» Work order
Your response should be the lines from the one holding "We are Open" to the last line of the data below, copied exactly and with no additions.

» Data section
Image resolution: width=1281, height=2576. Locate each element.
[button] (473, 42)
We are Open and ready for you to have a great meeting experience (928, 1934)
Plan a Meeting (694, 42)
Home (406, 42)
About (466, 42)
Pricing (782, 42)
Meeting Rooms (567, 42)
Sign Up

» Your solution
We are Open and ready for you to have a great meeting experience (928, 1934)
Plan a Meeting (694, 42)
Home (406, 42)
About (466, 42)
Pricing (782, 42)
Meeting Rooms (567, 42)
Sign Up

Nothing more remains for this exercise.